Effect of clinical sample on Cq. The CoV2-ID assay is a five-plex RT-qPCR that detects three SARS-CoV-2 targets: two non-structural replicase genes (Nsp10 and Nsp12) detected together (ORF1ab; blue diamonds) and the nucleocapsid gene (N; red diamonds), an extraction and inhibition control artificial sequence (EICAS; green diamonds) and a human target (JUN; data not shown). If ORF1ab with or without N amplifies with a Cq value it was reported as a positive (samples 1–23), while samples with absence of ORF1ab amplification were reported as negative (samples 24–28). The original data and full development of the CoV2-ID test are published in Bustin et al., 2020 [17]. The samples are ordered based on Cq value (low to high) with five negative samples giving a result for the EICAS only. Using a Cq of 35 as a hard cut off (horizontal dotted line), Samples 1–18 are reported as positive only (within light grey box).
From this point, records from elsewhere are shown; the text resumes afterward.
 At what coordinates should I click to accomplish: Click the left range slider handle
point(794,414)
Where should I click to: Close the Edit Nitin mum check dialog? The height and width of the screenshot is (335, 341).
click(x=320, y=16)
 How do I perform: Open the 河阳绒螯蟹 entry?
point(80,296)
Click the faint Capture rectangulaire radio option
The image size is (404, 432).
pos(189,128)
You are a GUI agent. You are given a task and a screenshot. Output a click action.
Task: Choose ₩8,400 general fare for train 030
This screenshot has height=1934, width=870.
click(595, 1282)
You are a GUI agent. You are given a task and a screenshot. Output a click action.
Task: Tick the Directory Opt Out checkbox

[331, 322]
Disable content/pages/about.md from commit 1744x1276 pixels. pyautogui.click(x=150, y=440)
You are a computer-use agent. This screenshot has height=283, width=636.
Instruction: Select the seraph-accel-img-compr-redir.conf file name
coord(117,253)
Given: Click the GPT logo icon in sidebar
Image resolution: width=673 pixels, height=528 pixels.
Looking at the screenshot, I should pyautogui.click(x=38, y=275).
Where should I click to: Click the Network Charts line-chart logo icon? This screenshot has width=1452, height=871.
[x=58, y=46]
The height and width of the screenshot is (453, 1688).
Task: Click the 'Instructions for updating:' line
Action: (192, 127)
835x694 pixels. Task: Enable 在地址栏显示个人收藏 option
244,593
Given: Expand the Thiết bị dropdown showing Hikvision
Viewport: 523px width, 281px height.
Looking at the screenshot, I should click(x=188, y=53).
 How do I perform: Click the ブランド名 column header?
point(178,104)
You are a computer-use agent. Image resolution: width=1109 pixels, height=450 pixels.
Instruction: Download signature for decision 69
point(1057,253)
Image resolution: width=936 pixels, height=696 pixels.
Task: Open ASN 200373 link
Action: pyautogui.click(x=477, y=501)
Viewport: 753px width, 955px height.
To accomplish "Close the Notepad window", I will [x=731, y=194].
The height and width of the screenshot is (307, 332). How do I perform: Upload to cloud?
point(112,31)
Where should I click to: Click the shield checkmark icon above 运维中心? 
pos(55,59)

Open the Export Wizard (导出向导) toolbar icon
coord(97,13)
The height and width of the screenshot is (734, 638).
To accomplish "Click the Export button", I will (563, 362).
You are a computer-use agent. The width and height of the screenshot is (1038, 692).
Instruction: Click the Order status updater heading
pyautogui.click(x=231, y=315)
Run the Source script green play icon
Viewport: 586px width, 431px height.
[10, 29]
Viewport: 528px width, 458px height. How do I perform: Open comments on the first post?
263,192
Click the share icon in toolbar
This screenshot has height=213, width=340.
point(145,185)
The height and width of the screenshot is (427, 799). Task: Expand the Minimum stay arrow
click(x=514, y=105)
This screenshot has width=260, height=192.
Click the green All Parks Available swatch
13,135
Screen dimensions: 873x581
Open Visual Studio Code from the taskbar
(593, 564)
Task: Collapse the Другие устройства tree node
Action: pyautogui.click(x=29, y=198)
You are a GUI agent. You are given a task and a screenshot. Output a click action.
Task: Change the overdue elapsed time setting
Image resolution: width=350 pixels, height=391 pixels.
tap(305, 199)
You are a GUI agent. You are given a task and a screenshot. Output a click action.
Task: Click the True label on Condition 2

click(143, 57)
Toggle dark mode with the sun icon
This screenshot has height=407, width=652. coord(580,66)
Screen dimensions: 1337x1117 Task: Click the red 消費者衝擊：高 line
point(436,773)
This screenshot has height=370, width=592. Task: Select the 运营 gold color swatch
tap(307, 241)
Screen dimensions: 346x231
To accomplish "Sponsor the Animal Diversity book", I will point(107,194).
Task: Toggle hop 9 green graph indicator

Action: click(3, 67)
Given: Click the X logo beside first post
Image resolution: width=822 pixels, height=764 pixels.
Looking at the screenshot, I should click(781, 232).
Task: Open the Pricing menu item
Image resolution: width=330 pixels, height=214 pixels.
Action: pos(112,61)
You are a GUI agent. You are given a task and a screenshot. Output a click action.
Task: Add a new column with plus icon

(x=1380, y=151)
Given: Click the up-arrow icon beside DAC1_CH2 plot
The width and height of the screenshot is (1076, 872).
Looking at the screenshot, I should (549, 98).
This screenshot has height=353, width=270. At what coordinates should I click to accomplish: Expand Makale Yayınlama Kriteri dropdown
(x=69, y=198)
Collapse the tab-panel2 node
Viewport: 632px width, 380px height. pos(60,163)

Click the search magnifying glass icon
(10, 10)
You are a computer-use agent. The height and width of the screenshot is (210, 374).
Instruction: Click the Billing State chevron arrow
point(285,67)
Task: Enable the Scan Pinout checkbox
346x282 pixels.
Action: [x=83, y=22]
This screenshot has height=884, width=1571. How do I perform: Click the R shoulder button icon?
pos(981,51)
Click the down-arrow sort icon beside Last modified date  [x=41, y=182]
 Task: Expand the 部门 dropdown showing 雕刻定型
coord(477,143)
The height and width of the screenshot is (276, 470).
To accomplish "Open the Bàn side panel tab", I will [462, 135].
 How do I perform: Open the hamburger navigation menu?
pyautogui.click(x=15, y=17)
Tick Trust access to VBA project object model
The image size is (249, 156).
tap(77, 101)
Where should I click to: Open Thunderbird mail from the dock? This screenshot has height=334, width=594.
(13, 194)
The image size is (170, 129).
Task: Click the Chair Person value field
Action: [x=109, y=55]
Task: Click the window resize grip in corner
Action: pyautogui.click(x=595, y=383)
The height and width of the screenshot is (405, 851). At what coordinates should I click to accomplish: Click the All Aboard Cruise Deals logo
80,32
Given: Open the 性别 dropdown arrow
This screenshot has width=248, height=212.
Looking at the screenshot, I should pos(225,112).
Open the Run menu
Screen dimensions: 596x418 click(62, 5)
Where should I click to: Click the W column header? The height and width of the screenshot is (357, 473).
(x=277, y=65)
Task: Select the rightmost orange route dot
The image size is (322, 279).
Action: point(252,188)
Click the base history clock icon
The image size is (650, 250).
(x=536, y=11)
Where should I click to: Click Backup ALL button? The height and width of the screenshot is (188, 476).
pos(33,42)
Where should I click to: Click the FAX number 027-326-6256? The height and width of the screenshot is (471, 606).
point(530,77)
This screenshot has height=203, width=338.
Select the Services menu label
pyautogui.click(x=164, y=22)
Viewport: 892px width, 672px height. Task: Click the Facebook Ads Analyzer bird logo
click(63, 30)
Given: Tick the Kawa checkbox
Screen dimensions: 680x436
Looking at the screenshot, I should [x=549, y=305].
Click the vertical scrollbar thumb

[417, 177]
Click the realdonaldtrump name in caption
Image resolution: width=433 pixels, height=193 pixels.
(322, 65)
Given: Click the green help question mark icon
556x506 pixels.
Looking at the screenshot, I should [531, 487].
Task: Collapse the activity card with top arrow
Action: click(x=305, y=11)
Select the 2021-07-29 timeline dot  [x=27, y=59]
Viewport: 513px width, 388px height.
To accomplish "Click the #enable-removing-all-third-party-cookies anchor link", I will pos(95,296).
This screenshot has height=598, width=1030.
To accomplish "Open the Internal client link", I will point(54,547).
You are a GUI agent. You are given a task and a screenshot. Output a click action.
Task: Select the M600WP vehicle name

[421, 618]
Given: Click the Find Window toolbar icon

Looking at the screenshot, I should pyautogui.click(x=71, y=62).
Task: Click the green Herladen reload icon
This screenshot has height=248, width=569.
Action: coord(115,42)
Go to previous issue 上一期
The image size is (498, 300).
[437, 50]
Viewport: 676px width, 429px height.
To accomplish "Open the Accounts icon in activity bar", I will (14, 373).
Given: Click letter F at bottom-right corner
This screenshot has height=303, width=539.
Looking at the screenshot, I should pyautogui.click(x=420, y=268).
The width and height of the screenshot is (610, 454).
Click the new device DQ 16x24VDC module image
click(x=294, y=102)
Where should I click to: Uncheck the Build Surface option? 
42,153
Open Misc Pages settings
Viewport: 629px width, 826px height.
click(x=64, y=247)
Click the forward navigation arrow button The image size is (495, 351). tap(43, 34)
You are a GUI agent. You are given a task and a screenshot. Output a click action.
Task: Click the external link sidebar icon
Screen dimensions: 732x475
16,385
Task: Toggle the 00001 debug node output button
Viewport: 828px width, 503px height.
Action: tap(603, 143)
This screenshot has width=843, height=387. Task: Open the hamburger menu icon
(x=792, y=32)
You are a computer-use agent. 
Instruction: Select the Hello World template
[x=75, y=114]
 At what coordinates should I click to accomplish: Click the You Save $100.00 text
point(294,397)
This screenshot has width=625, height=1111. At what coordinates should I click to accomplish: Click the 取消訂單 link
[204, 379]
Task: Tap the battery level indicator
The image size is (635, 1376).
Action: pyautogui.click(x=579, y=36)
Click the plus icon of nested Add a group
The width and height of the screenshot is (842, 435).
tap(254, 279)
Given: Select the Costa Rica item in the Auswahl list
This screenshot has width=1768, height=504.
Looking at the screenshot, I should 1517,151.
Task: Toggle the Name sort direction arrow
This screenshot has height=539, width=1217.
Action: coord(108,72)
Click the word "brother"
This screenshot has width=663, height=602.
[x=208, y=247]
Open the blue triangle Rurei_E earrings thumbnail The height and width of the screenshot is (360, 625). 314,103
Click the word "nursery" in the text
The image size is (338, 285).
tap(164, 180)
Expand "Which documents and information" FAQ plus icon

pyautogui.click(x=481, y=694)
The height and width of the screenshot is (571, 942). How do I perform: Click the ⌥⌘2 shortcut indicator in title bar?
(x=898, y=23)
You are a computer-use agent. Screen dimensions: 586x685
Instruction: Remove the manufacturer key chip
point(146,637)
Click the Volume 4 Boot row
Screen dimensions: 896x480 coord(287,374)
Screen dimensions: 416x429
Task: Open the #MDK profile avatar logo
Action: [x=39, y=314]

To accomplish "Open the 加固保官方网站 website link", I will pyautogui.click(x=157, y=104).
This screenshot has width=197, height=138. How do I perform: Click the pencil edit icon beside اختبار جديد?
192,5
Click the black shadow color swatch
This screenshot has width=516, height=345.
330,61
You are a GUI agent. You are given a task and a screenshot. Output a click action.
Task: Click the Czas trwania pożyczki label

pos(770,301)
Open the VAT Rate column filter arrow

Placing the Cq threshold at its highest position on the amplification plots, which results in an increase in the Cq values of all samples moves the equivalent had cut off to a Cq of 28.7 and therefore reports only samples 1–12 as positive (within dark grey box). (For interpretation of the references to colour in this figure legend, the reader is referred to the web version of this article.)